EXCERPT TO READ section start

Village in Lancashire, England

Bolton-by-Bowland is a village and civil parish in the Ribble Valley district of Lancashire, England. Before 1974, the village was part of Bowland Rural District in the West Riding of Yorkshire. According to the census of 2001, the parish had a population of just 498, rising marginally to 499 at the census of 2011.

==History==
In medieval times, it was known as Bolton-in-Bowland, reflecting the shifting boundaries of the ancient Forest of Bowland on whose south east flank the village sits. The manor of Bolton-by-Bowland, however, was not included within the Lordship of Bowland, being a part of the Percy family fee from earliest times.

It is thought that there has been a church on the site of St Peter and St Paul's Church since around 1190.

The village is on Skirden Beck, near its confluence with the River Ribble. The village has a car park, toilet facilities and a tourist information centre, is the starting point for many of the area's walks.

EXCERPT TO READ section end

TASK OBJECTIVE: Extend the text about Bolton-by-Bowland, picking up after its last sentence. The rows that follow come from a separate source.

INFORMATION section start

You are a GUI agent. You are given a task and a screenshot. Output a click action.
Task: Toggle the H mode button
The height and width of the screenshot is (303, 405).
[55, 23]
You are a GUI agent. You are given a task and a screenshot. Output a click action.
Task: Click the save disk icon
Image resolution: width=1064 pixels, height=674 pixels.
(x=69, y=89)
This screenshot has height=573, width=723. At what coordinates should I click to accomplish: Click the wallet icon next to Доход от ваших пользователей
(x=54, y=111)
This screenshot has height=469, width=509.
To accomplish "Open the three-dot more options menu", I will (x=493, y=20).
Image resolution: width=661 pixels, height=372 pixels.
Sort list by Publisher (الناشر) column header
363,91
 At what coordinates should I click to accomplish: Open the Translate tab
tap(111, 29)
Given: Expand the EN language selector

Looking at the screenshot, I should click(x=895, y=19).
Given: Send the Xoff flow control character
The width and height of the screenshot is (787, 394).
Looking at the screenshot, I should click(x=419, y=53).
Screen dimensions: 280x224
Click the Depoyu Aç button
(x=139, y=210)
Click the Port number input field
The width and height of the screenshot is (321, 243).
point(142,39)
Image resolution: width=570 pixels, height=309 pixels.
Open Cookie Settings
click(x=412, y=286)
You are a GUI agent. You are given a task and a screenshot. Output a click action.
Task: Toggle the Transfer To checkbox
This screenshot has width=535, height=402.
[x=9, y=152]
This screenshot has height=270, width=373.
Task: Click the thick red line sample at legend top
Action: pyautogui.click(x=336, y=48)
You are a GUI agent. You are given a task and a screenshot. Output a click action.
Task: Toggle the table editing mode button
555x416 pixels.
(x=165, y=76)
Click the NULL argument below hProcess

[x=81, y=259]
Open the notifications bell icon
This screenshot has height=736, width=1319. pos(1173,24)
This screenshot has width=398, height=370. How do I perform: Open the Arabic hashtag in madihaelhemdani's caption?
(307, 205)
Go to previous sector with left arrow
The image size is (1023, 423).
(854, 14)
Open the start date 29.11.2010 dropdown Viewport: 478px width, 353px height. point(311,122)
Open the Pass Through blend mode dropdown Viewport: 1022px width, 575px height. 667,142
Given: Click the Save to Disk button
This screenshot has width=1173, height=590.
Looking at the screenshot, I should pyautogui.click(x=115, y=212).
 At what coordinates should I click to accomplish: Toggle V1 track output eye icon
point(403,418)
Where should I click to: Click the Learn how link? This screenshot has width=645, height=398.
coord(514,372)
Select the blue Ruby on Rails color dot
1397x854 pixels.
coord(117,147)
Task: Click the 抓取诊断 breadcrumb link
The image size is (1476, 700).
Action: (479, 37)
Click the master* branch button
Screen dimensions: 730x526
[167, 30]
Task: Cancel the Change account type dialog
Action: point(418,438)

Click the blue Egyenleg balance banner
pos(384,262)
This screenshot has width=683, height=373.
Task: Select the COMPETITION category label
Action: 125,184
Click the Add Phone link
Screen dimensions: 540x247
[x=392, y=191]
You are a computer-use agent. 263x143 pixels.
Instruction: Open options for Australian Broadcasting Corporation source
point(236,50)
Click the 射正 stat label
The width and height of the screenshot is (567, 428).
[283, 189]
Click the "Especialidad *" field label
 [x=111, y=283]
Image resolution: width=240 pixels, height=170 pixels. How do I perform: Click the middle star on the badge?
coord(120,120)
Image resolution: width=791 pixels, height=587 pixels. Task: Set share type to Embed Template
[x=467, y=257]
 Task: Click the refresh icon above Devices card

INFORMATION section end

FINAL ANSWER:
==Governance==
Bolton-by-Bowland was an ancient parish, part of the Western Division of Staincliffe Wapentake. It became a civil parish, probably in the middle of the 19th century, becoming part of Bowland Rural District when it was formed in 1894. In 1938 an 361 acre area toward the northern end of the parish, that had formed a detached part of Tosside, was transferred to Bolton-by-Bowland. In 1974 the civil parish was transferred from the West Riding of Yorkshire to the Ribble Valley district of Lancashire.

Bolton-by-Bowland shares a parish council with two other parishes, Sawley and Gisburn Forest. Along with Bowland Forest Low, Slaidburn, Newton-in-Bowland, and Easington, the parish forms the Bowland, Newton and Slaidburn ward of Ribble Valley Borough Council.